═════ Material for this exercise
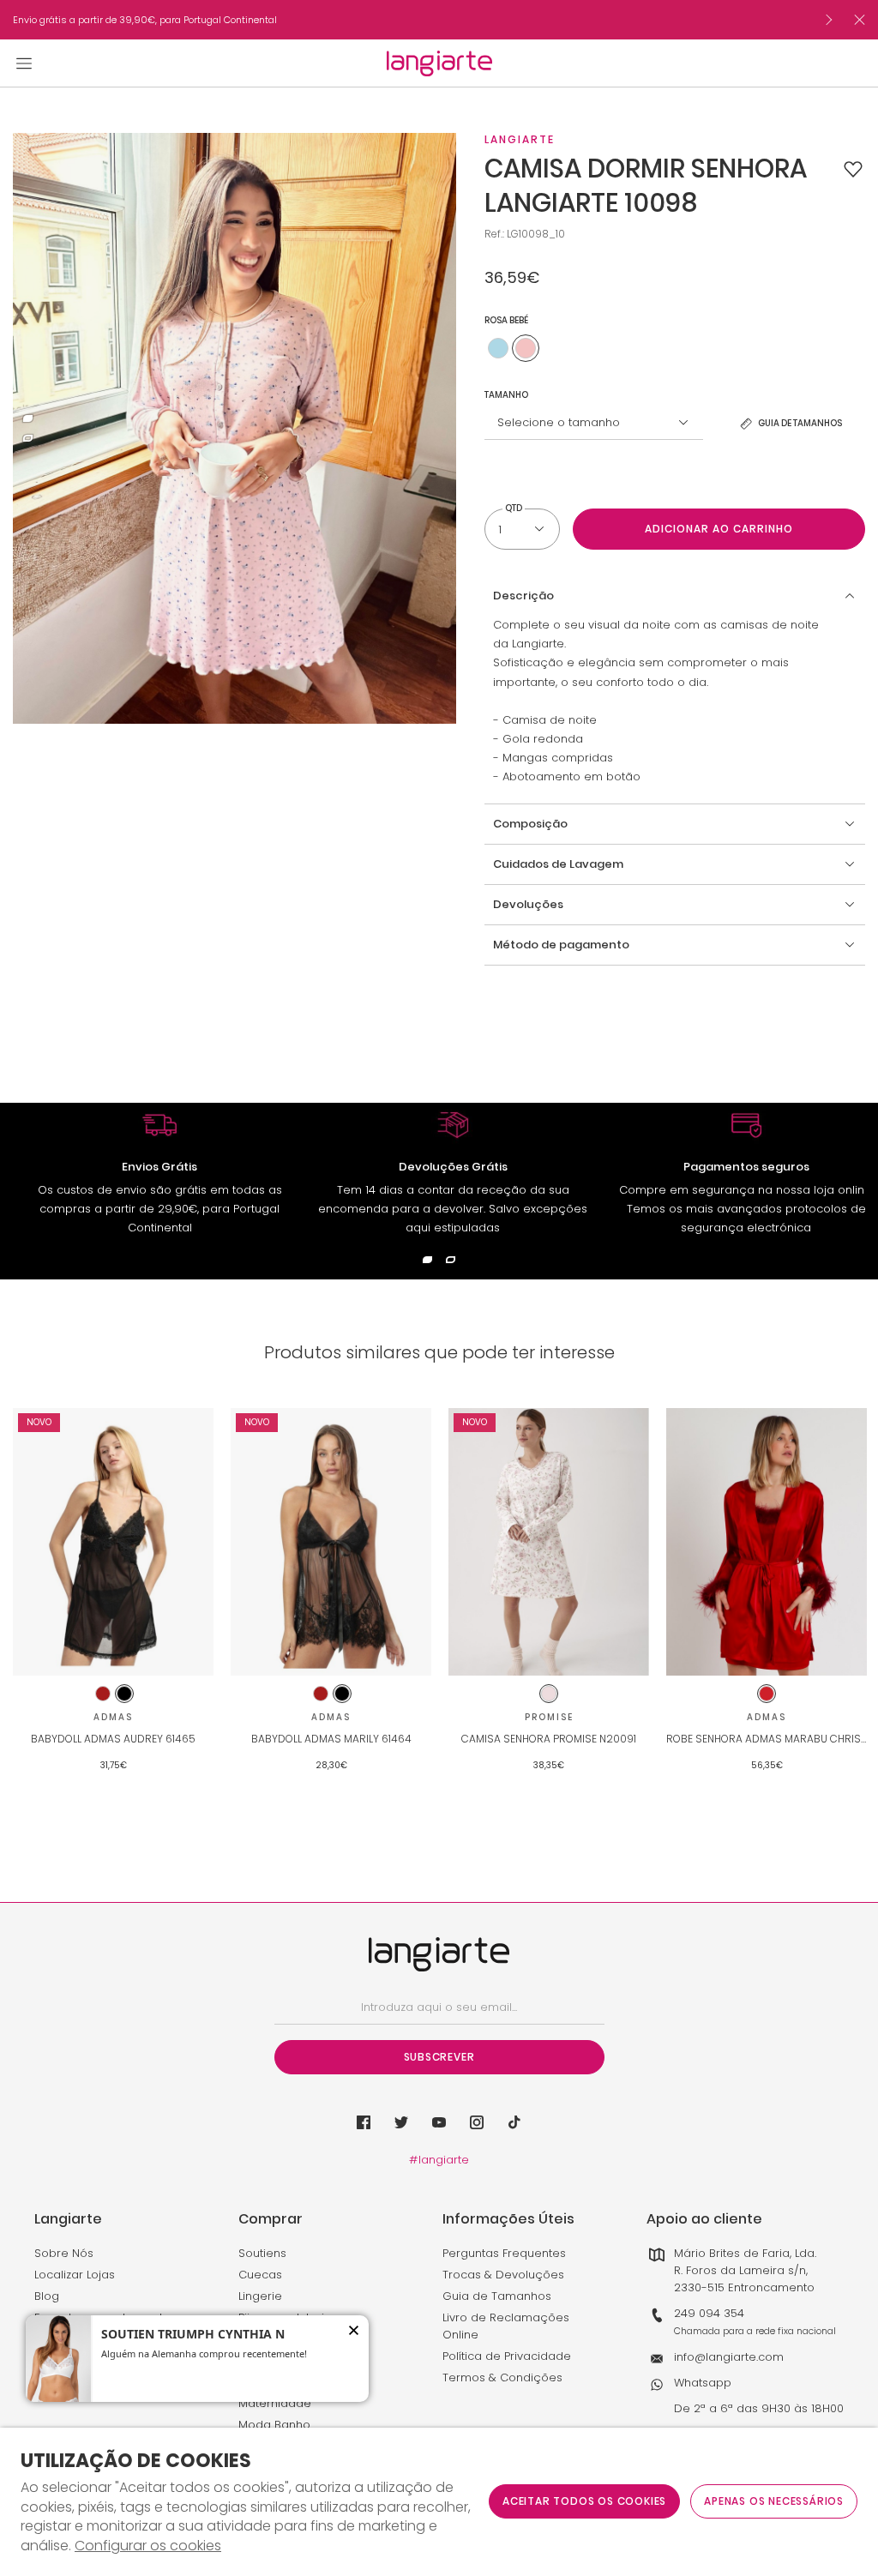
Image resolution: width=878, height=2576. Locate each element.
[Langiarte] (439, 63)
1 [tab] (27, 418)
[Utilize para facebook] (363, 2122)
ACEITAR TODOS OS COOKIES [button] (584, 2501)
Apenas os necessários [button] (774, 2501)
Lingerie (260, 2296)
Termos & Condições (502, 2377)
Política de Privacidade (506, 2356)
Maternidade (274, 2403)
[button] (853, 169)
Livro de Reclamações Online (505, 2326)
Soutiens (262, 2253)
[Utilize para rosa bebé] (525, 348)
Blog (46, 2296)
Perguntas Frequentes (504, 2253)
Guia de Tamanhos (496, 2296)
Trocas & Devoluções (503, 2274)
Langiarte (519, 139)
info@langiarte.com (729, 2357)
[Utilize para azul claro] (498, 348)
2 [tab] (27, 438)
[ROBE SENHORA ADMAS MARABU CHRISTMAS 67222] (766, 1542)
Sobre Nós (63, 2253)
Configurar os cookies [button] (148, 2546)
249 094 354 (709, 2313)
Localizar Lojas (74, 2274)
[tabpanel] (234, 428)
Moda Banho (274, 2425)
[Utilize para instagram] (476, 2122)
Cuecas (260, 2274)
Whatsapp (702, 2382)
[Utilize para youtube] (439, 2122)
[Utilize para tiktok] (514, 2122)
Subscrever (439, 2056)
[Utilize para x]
══════════
═════ Material for this exercise
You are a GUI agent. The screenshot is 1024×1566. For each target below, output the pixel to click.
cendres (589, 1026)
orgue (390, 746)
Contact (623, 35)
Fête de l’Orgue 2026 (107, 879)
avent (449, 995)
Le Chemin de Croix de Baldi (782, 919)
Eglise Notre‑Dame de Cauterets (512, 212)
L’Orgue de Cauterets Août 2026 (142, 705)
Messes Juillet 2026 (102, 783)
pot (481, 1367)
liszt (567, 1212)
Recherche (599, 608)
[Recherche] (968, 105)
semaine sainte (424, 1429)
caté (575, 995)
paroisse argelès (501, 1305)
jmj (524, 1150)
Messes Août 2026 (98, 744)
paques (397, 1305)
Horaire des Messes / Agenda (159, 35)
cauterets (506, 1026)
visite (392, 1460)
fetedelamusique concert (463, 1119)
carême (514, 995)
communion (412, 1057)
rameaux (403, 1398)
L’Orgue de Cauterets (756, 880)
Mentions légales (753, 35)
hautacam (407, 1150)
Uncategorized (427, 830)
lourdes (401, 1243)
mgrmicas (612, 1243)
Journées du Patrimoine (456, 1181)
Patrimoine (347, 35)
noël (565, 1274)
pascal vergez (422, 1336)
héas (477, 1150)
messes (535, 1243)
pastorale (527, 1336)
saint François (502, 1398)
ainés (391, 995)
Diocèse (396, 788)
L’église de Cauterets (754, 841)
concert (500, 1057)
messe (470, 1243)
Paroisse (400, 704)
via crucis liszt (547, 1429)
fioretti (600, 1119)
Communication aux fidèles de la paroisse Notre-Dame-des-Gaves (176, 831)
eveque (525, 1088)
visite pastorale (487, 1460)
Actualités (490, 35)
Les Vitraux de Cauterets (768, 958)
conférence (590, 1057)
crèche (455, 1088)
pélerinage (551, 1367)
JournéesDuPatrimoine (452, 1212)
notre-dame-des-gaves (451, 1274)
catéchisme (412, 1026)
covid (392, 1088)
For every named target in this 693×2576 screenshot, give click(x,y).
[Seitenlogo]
══════════
═════ Material for this exercise
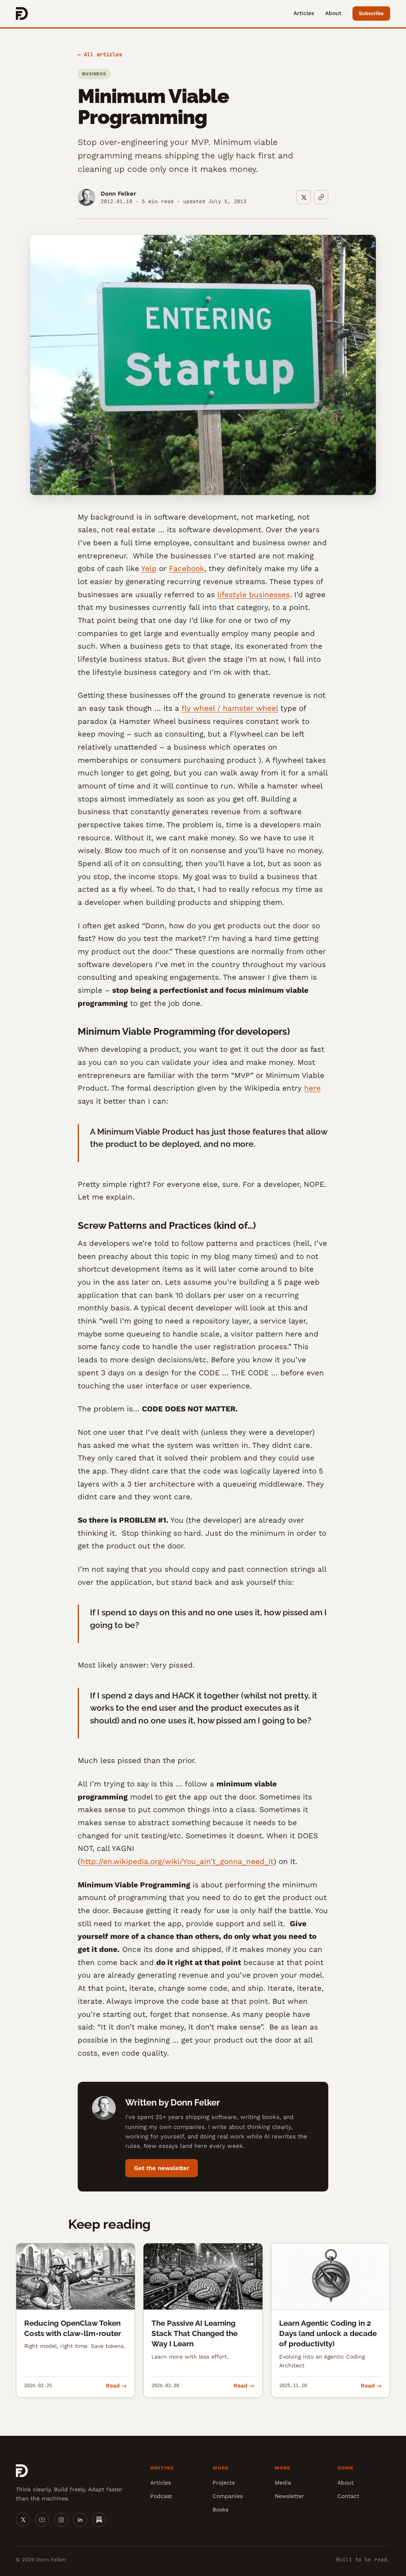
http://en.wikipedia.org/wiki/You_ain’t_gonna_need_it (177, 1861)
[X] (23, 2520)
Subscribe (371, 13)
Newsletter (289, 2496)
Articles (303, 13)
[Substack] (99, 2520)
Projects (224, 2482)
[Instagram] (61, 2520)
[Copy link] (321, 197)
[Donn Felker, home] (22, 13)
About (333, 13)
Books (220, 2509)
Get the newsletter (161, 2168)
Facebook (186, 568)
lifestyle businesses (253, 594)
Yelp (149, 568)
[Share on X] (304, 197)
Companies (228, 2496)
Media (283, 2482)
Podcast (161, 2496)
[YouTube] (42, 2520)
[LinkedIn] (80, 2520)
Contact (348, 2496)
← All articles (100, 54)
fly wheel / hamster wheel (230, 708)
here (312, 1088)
══════════
• [Directions for this task] I'd like the lines above from the one with "Image resolution: width=878, height=2576." up to and including the one with "Sobre Nós (63, 2253)" copied exactly, with no other lines.

• [Task result]
Image resolution: width=878, height=2576. Locate each element.
[Langiarte] (439, 63)
1 [tab] (27, 418)
[Utilize para facebook] (363, 2122)
ACEITAR TODOS OS COOKIES [button] (584, 2501)
Apenas os necessários [button] (774, 2501)
Lingerie (260, 2296)
Termos & Condições (502, 2377)
Política de Privacidade (506, 2356)
Maternidade (274, 2403)
[button] (853, 169)
Livro de Reclamações Online (505, 2326)
Soutiens (262, 2253)
[Utilize para rosa bebé] (525, 348)
Blog (46, 2296)
Perguntas Frequentes (504, 2253)
Guia de Tamanhos (496, 2296)
Trocas & Devoluções (503, 2274)
Langiarte (519, 139)
info@langiarte.com (729, 2357)
[Utilize para azul claro] (498, 348)
2 [tab] (27, 438)
[ROBE SENHORA ADMAS MARABU CHRISTMAS 67222] (766, 1542)
Sobre Nós (63, 2253)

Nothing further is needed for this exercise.